ACTION ITEM: Your response should be every line from the entries that includes the string "agent".

Screenshot grounding data:
------------------------------------------------

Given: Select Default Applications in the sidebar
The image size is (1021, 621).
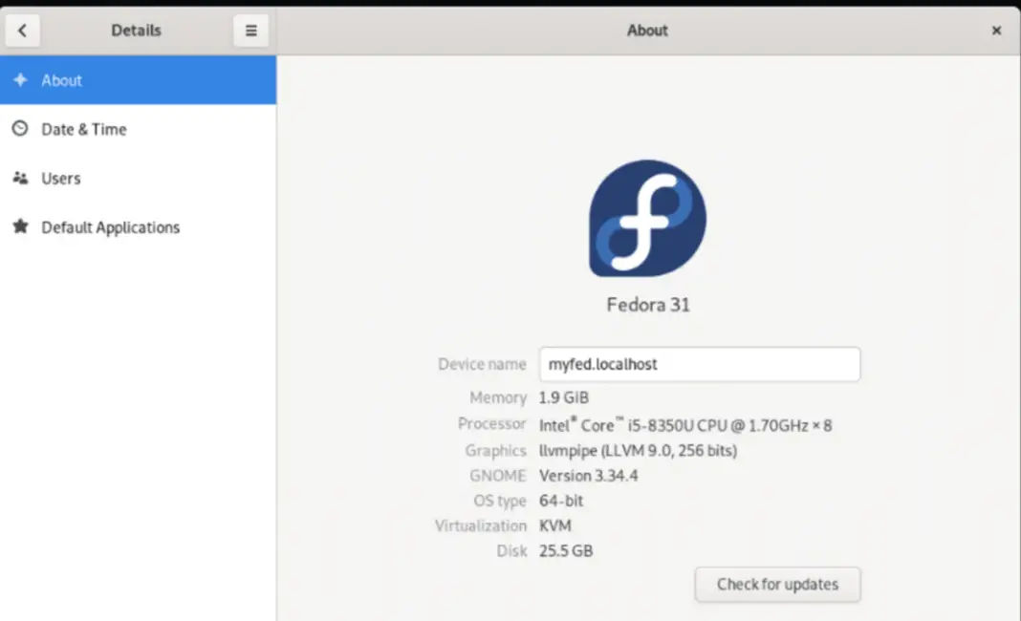Looking at the screenshot, I should click(x=110, y=227).
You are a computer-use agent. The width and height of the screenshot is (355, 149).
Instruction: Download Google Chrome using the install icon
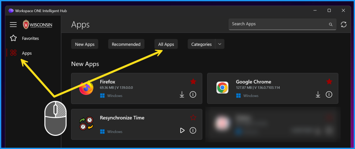pyautogui.click(x=318, y=95)
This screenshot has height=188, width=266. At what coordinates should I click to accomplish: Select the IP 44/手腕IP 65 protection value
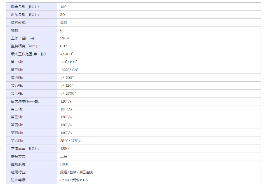point(74,180)
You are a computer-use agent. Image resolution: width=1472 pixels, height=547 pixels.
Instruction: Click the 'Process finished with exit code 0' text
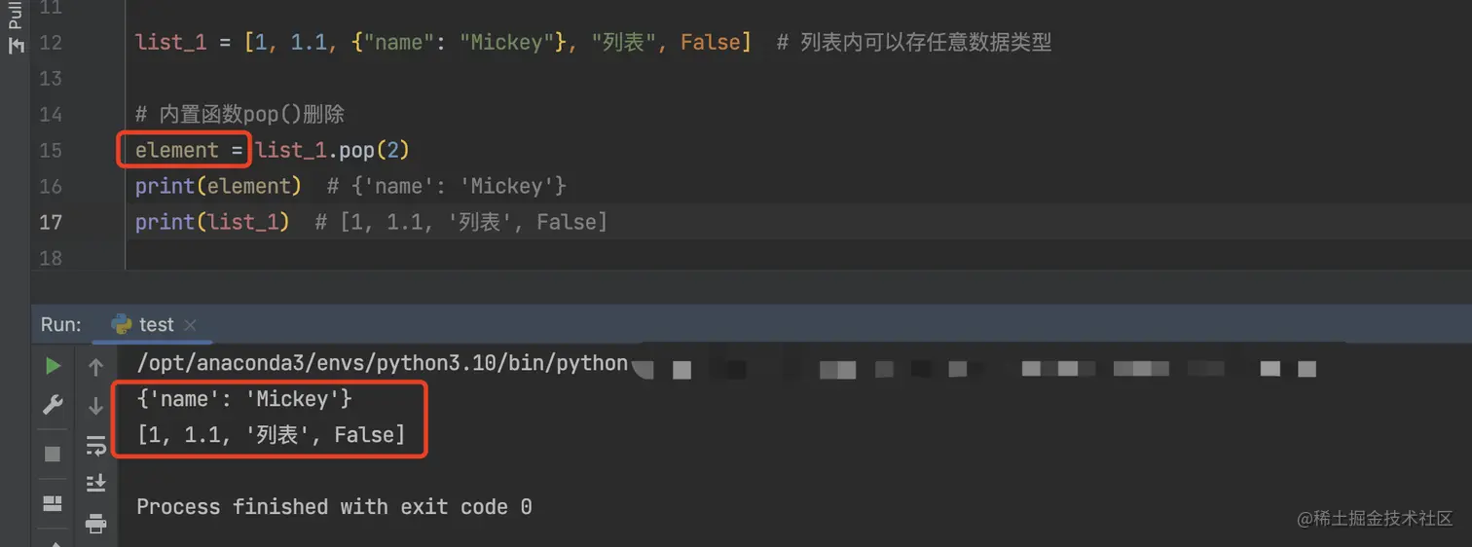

------------------------------------------------

EXERCISE RESULT:
You are a computer-use agent. The width and height of the screenshot is (355, 149).
You are a computer-use agent. Image resolution: width=1472 pixels, height=547 pixels.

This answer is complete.